Response: States have considerable flexibility under federal law to establish payment rates for Medicaid services that are sufficient to ensure access to services while meeting the requirements of section 1902(a)(30)(A) of the Act and regulations at 42 CFR 430.10 and 447.204. CMS does not have the authority to require States to increase payment rates for Medicaid services. The outpatient hospital benefit provides for coverage of those services unique to outpatient hospitals and payments can take into account the overhead costs in hospital settings. To the extent that providers are “converting” to provider-based entities with the sole intention of receiving increased reimbursement, we do not view this as an appropriate means of receiving higher reimbursement under the Medicaid program.

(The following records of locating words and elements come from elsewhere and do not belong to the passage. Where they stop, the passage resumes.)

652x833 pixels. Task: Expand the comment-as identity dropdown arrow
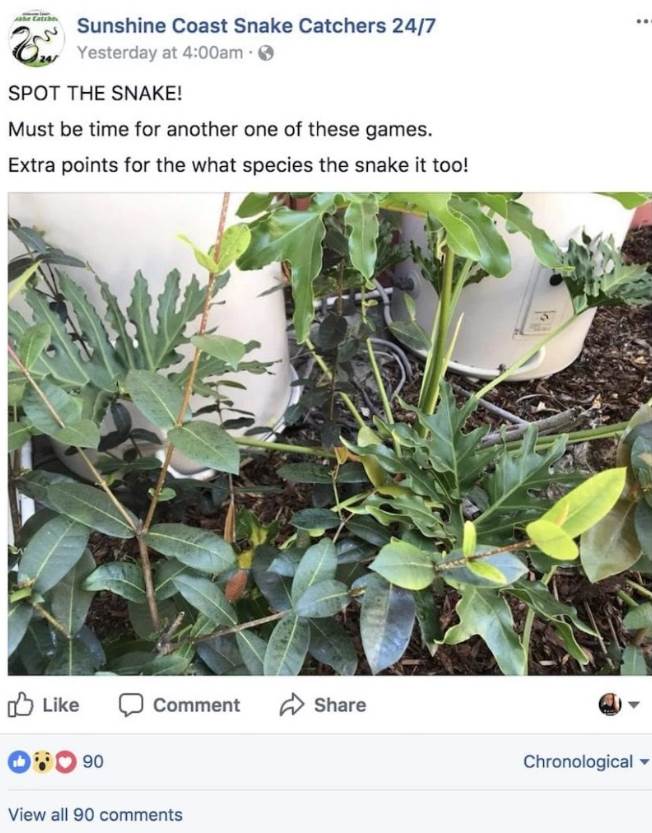[633, 705]
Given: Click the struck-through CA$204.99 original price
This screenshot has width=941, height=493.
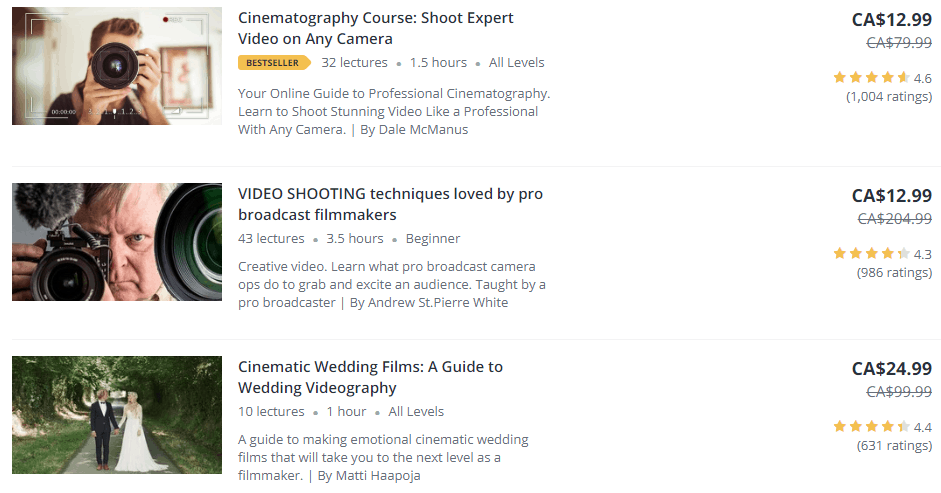Looking at the screenshot, I should pyautogui.click(x=894, y=219).
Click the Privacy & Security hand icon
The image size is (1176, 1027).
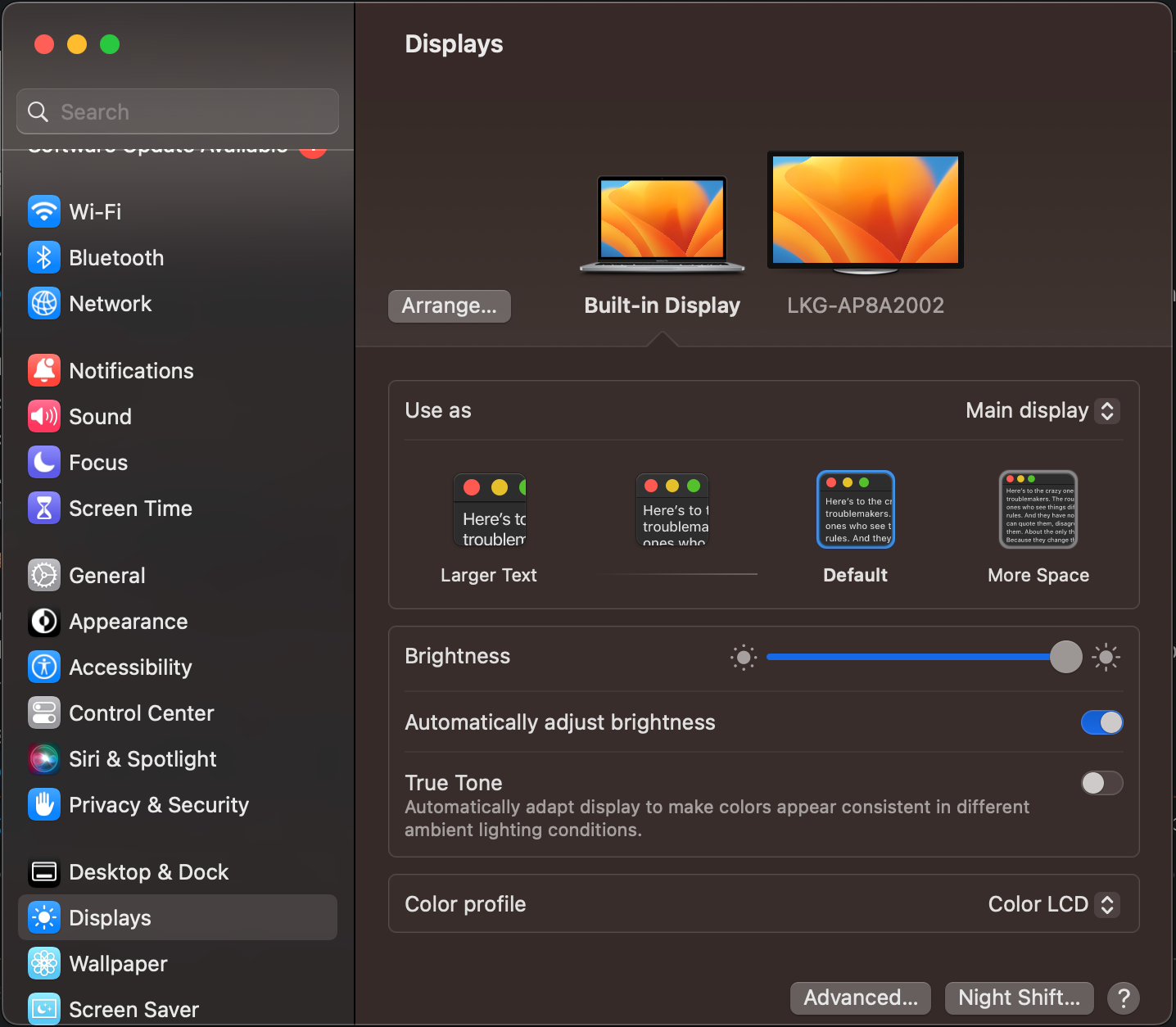[44, 804]
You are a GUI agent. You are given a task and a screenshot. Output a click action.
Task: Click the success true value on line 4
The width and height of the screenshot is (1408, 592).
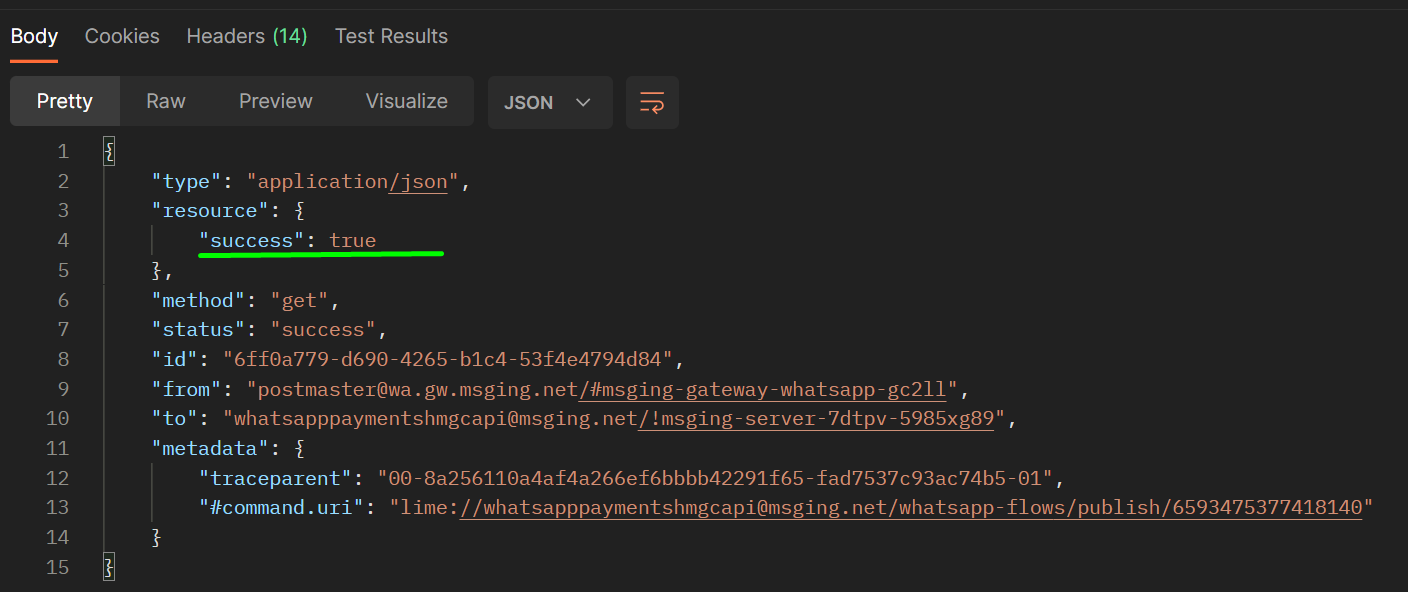pos(353,241)
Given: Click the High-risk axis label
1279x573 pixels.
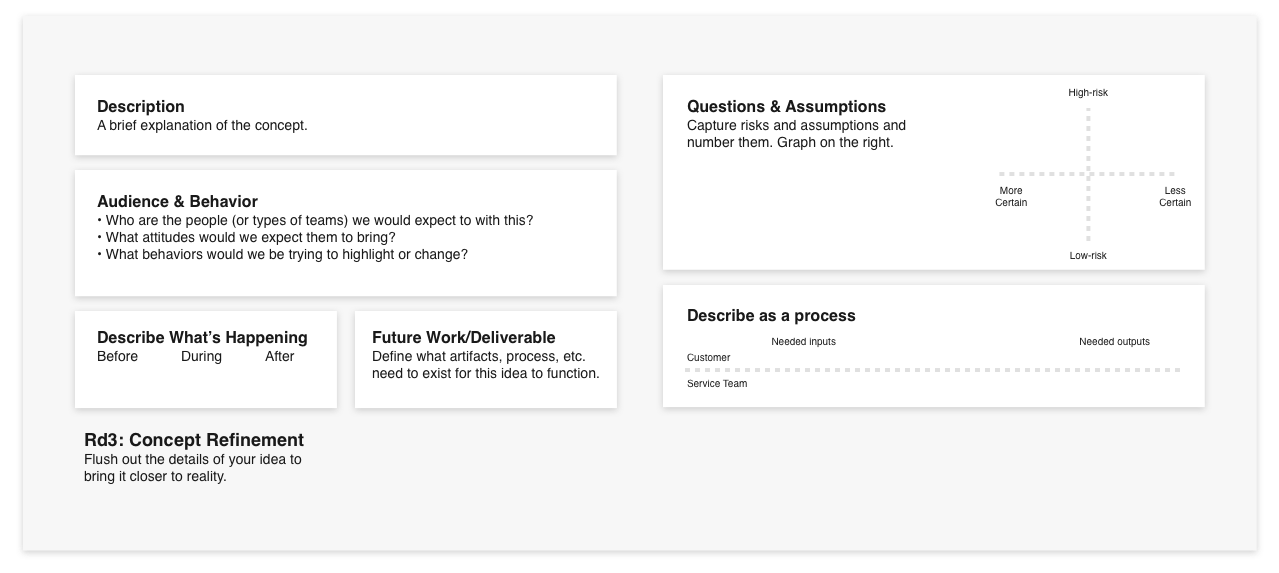Looking at the screenshot, I should pyautogui.click(x=1088, y=93).
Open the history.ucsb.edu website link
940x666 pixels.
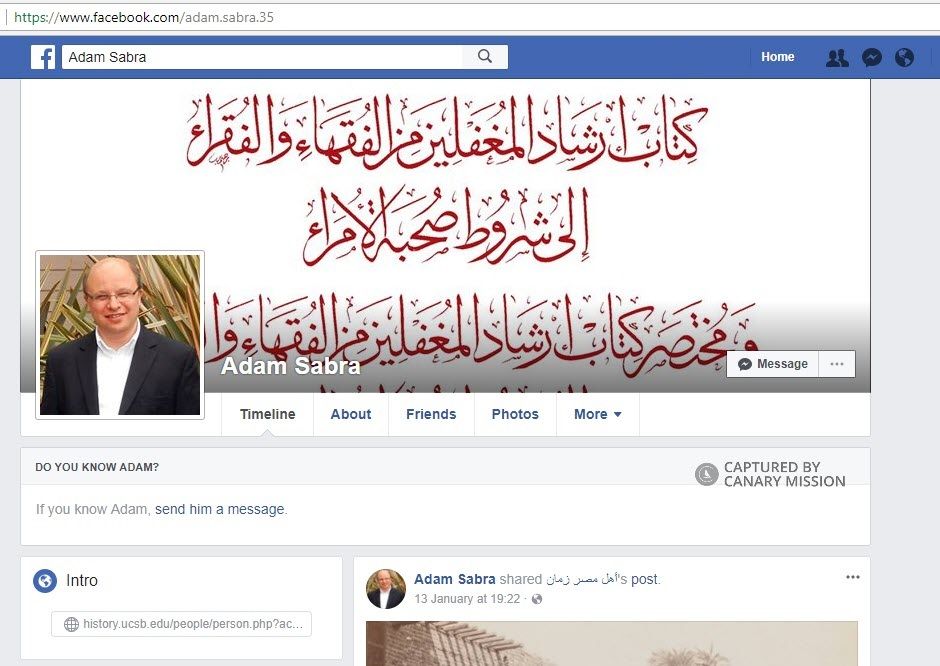pyautogui.click(x=182, y=624)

Comment: Several commenters stated that CMS' concerns with duplicative payments were baseless because State claims processing systems screen for duplicative payments.
Response: The potential for duplicative payments is merely one reason for implementing this regulation. In addition, we are attempting to align the Medicaid definition of outpatient hospital services with the applicable UPL, provide transparency to the services covered under the benefit, and clarify the appropriate services under the benefit that may be claimed for federal financial participation.
Comment: One commenter stated that CMS did not present an adequate justification for the regulation and that State Plan Amendment reviews allow CMS to address the requirements authorized under the proposed rule.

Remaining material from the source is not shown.